Rodney Hide’s first reading speech purported to explain but left me baffled.
Many will no doubt feel that it is worth risking personal high-handedness to support a ‘leader’s coat-tail’ party. Such parties were made possible by the odd electoral design decision to allow them as exceptions to the minimum 5% party vote requirement for MMP representation.
I think it was a mistake.
I welcome the prospect of independence in Parliament offered by personal seats. But to give their holders the power to hang pet parties off those seats has been expensive. The 5% minimum was meant to prevent the Italian pattern emerging, where party fractionalisation added to the paralysis and unsavoury horse-trading associated with coalition building where many small groups are each given veto power by the need to get a 50% voting agreement.
Some fragmentation makes MMP work. H Clark has had the wit and good fortune to be able to trade potential support among the Maori Party, the Greens and NZ First. That may in turn have been possible because three way oligopolies are unstable (do not facilitate monopoly conduct -why the Commerce Commission wants to keep The Warehouse out of the hands of either of the two big supermarket chains).
If there had been only two contenders instead of three it would have been easier for the two to gang up on the government and set the agenda.
The gaming possibilities after the next election must have the minor parties salivating. For me, had I felt able to stay as an ACT member after the last election, the prospects of Ministerial office would have been greater. Experience here and overseas has seen minor party MPs with a disproportionate share of Ministerial posts.
PS
I hope there was some sound reason for the curious position of ACT on the companion bill. I understand that Rodney has shown what he can contribute to the House, with outstanding recent speeches on the EFB.
Trivial Pursuit’s birth and infancy could never happen lawfully in modern New Zealand.
As just described on Radio New Zealand, two journalists designed the board on the back of a beer mat; they spent their savings, then multiple $1000 investments begged from friends and acquaintances (highly likely to be illegal), then amounts screwed out of creditors by offering shares in lieu of payment (definitely unlawful). The year their artist was obliged to accept shares (1982) 20,000 sets sold at around $50 each without fully covering costs.
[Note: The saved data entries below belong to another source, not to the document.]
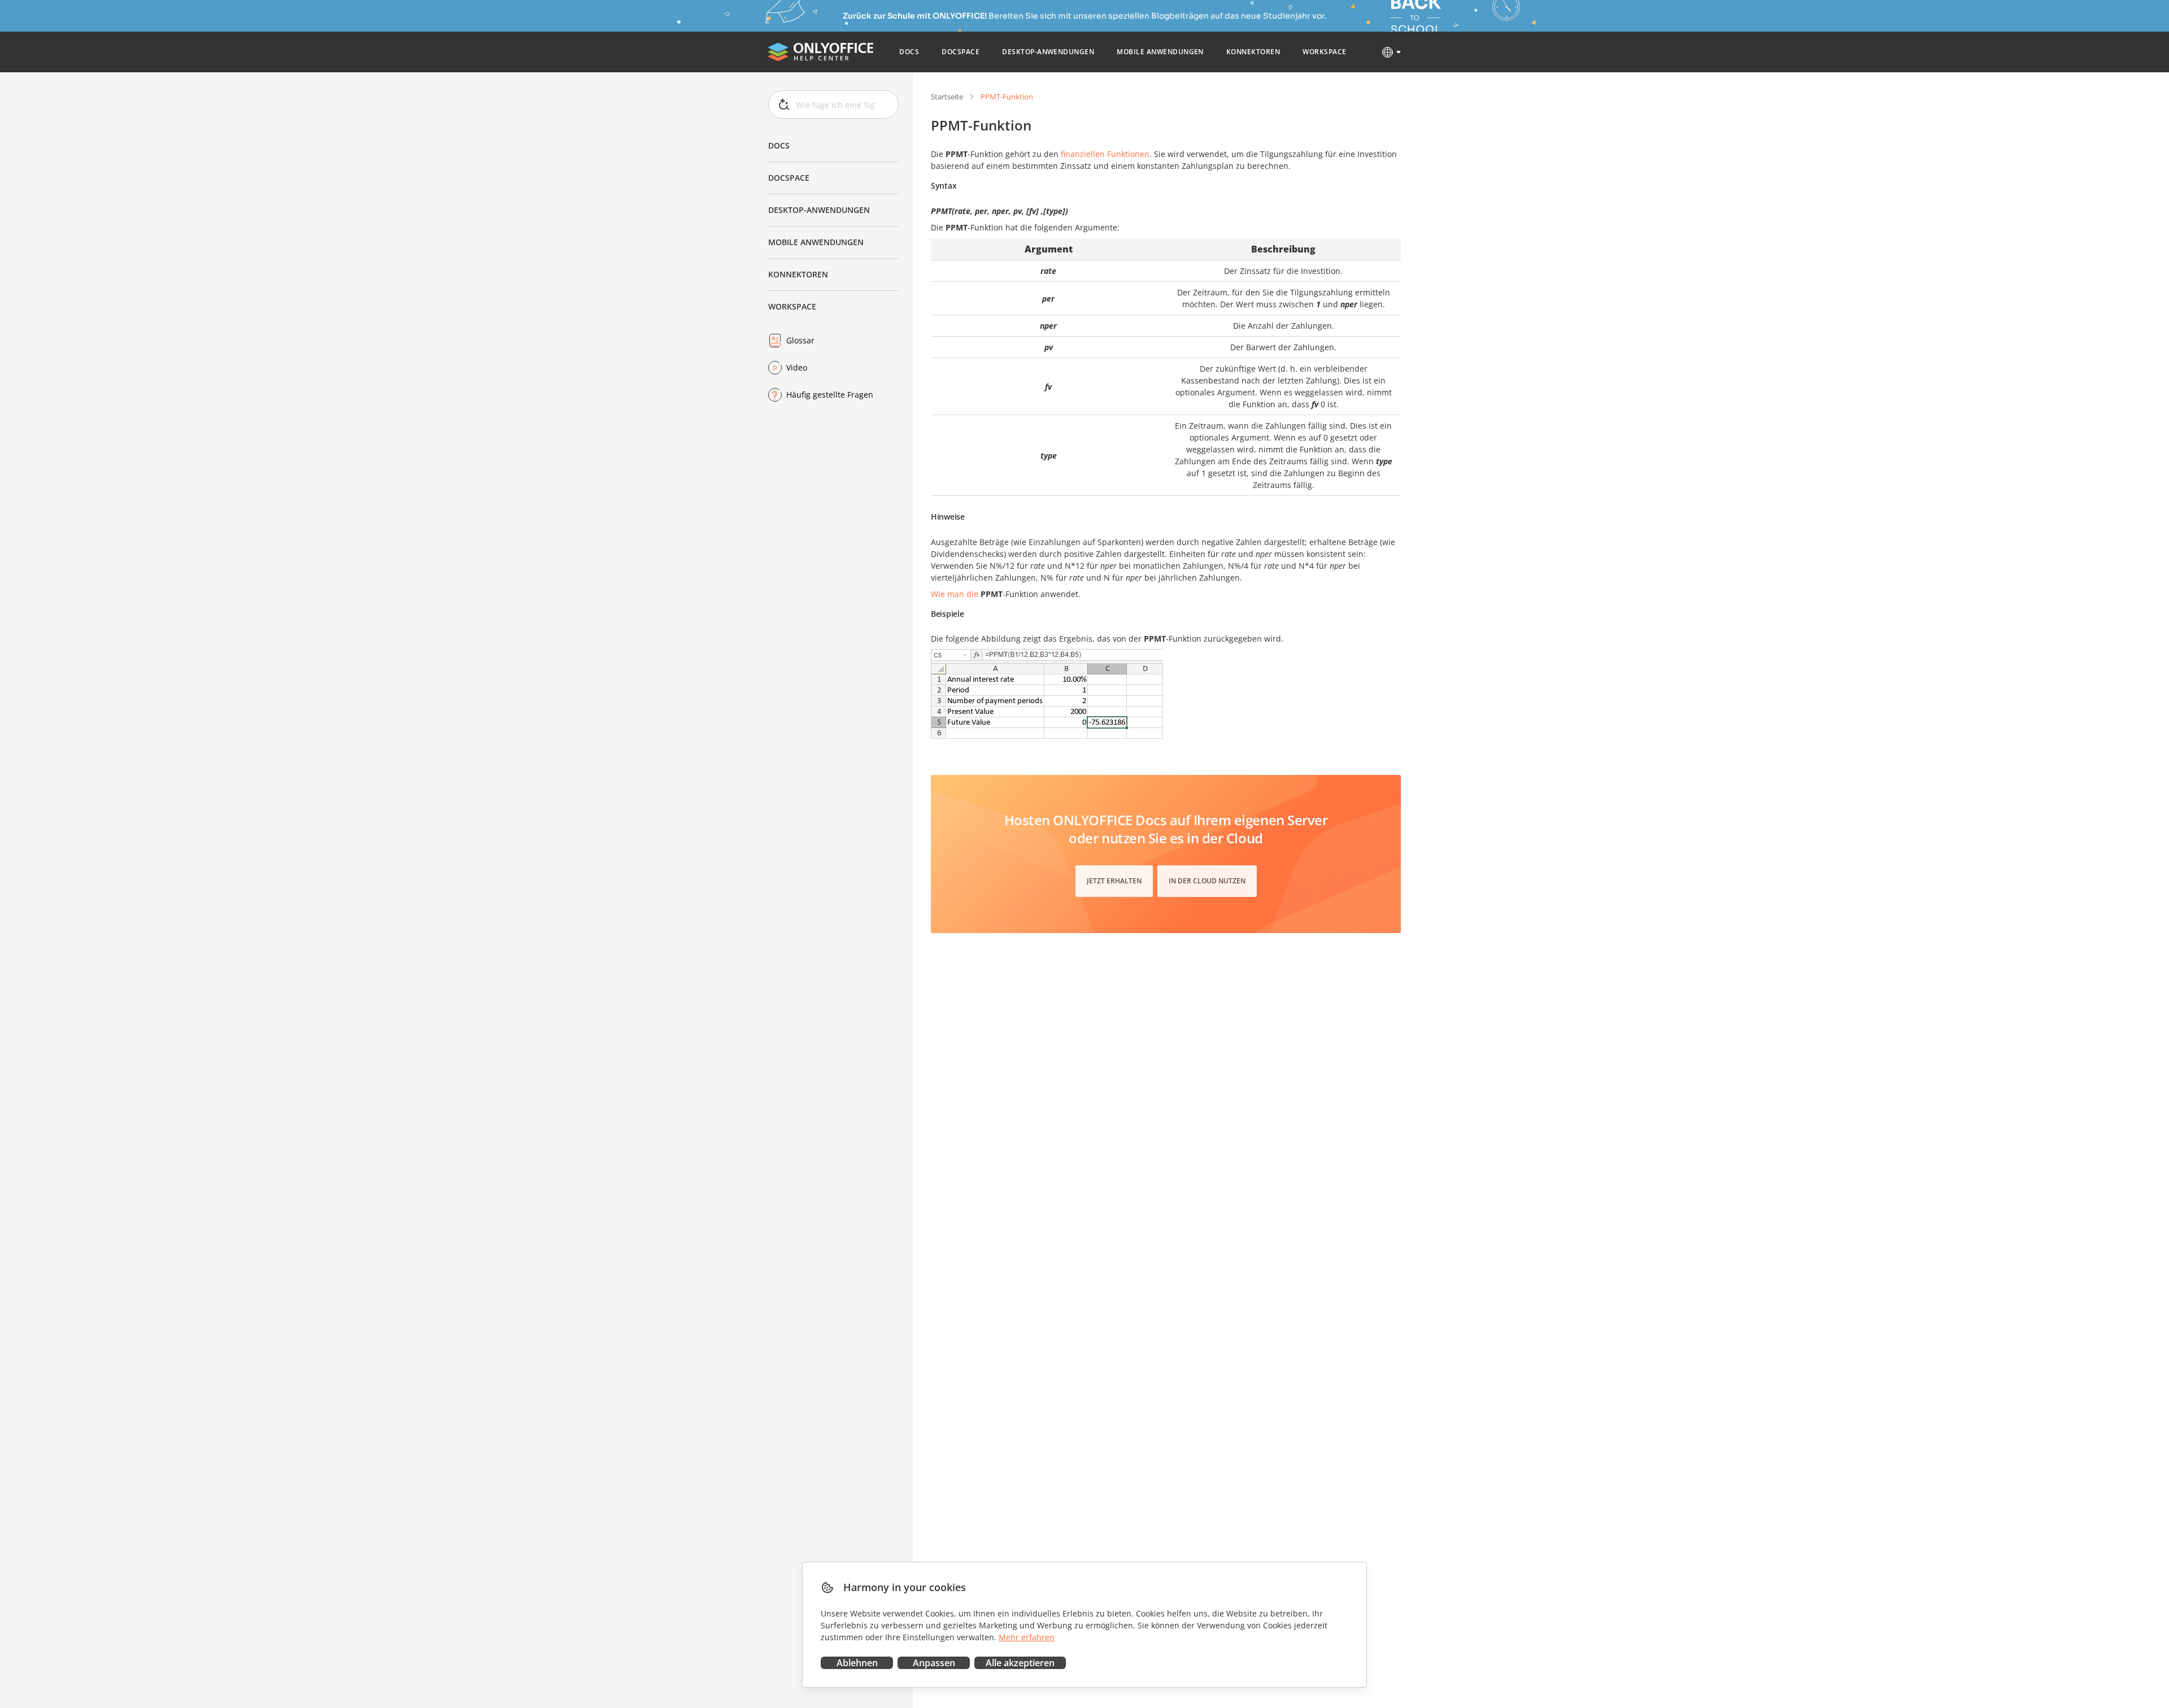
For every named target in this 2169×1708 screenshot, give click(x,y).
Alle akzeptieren (1020, 1663)
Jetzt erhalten (1114, 881)
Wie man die (954, 594)
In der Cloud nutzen (1207, 881)
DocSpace (788, 177)
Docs (779, 145)
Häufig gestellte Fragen (829, 394)
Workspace (792, 306)
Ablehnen (857, 1663)
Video (796, 367)
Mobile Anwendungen (816, 242)
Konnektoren (798, 274)
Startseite (947, 96)
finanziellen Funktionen (1105, 154)
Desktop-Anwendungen (819, 209)
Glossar (800, 340)
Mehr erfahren (1027, 1637)
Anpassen (934, 1663)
By 1984 it had taken off and 20m sets were sold.
All who kept their shares were rich.
To do the same thing lawfully in New Zealand today (bank funding being unlikely because the odds of success were so low) they would have needed between $50 – $100k for lawyers and accountants before raising a dollar toward the dies and marketing materials the investors want to pay for.
My colleagues at Chapman Tripp and I have a dream – to write an opt-out code for SME capital raising that walks right past the idiotic rules that so frustrate would be business developers.
We would not abolish the monstrous edifice that is securities law. That would absorb too much wasted political energy. Too many well meaning folk have invested too much in creating it to admit that it has no verifiable net value. Too many people make their living out of ‘protection payments’ guiding businesses through its unreasoning complexities.
So our code would have an obsessional focus on ensuring harsh practical penalties for dishonesty (knowing deception) and informed consent to risk. Otherwise it would codify procedures ordinary decent people follow when they’re given free choice, not what theoreticians think they should do.